** Opening DATA SUPPLIED block **
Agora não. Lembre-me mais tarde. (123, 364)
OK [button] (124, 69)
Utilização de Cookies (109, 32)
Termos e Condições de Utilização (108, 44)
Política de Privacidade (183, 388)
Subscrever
** Closing DATA SUPPLIED block **
#### INSTRUCTIONS TO FOLLOW:
Say how many lines above contain the string "Utilização". Answer with the number only.

#### EXERCISE SOLUTION:
2